During a hearing Oct. 30 in Kanawha Circuit Court, attorneys for the DSCC said it had not received all of the documents it requested from Morrisey’s office about his correspondence with major drug companies. It also said it hadn’t received a Vaughn index, which is a list of what was being withheld and why. It also said the documents that had been handed over had been given to the DSCC past the Oct. 26 deadline.

Kanawha Circuit Judge Carrie Webster had ordered Morrisey’s office to turn over the documents by that deadline.

The DSCC had requested the information in a Freedom of Information Act request in October 2017 and filed its lawsuit Oct. 15, 2018. It sought correspondence between the AG’s office and major drug companies such as Cardinal Health. Before becoming AG in 2013, Morrisey worked for a Washington, D.C., law firm that did lobbying work for the pharmaceutical industry, and his wife also previously lobbied for Cardinal Health.

Many people have blamed companies such as Cardinal Health for contributing to the opioid epidemic that has plagued West Virginia. Sen. Joe Manchin, who Morrisey is trying to unseat in the Nov. 6 election, blames Morrisey for being part of that problem.

“There are seven days until the election and Patrick Morrisey is still hiding critical documents related to his relationship with the companies at the center of West Virginia’s drug epidemic,” DSCC spokesman David Bergstein told The West Virginia Record. “Voters deserve to know immediately what former opioid lobbyist Morrisey is hiding.”

AG spokesman Curtis Johnson was critical of the DSCC but said the office is working to get everything done.

“The Senate Democrat political organization is just trying to play politics and waste taxpayer resources even though it knows our office has bent over backward to go through its unprecedented and massive fishing expedition that originally requested records from more than 450 people,” Johnson told The Record. “Our office, in consultation with opposing counsel, has provided all non-exempt documents requested at this stage and works toward providing a Vaughn index in short order.

“As the Senate Democrats finally prioritized the scope of their request, our office has spent hundreds of manpower hours to comply. These round-the-clock efforts, to respond to nothing more than a request designed to score a political hit, complement months of work completed prior to the lawsuit as our office had already fully responded to 12 of the plaintiff’s 18 requests and partially to another.

“Our office, just as it would in any other case, has achieved this past week’s progress by working with opposing counsel to prioritize its request so as to provide the greatest, most efficient response. Those discussions remain ongoing. Our office looks forward to resolving this matter.”
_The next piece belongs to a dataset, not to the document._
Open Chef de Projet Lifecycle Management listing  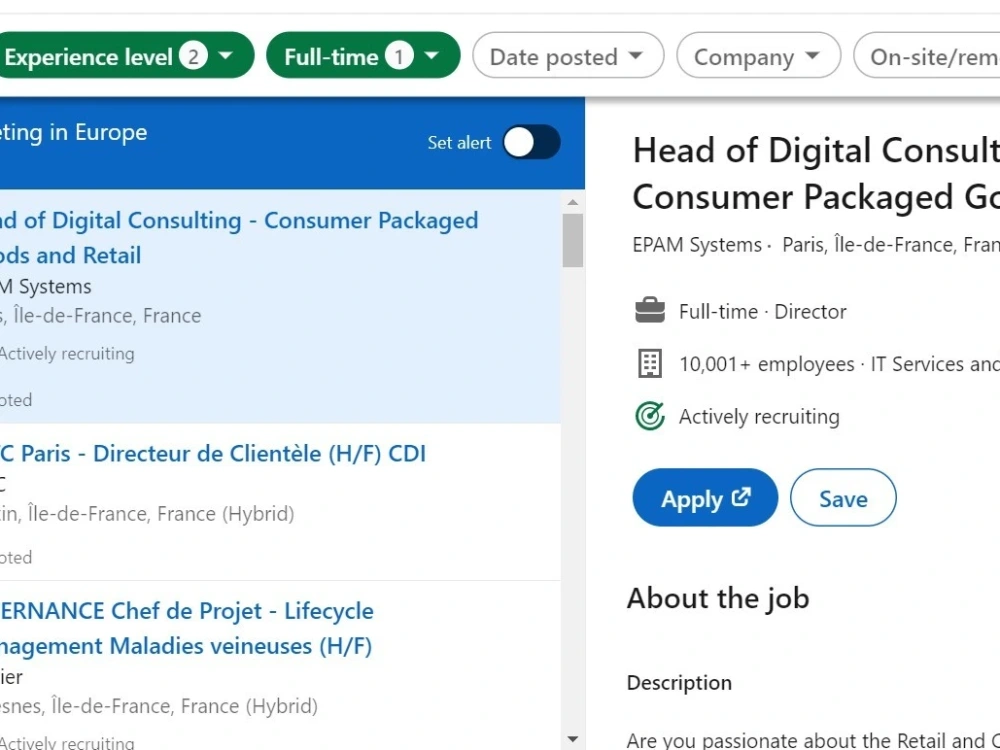click(x=186, y=628)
In 2012, before Morrisey took office, former AG Darrell McGraw’s office sued Cardinal Health, saying the company contributed to West Virginia’s opioid epidemic by shipping more than 241 million doses of hydrocodone and oxycodone pills to the state from 2007 to 2012.

Shortly after Morrisey took office, he stepped away from the case because of his history with Cardinal Health. In 2017, Cardinal settled the case for $20 million.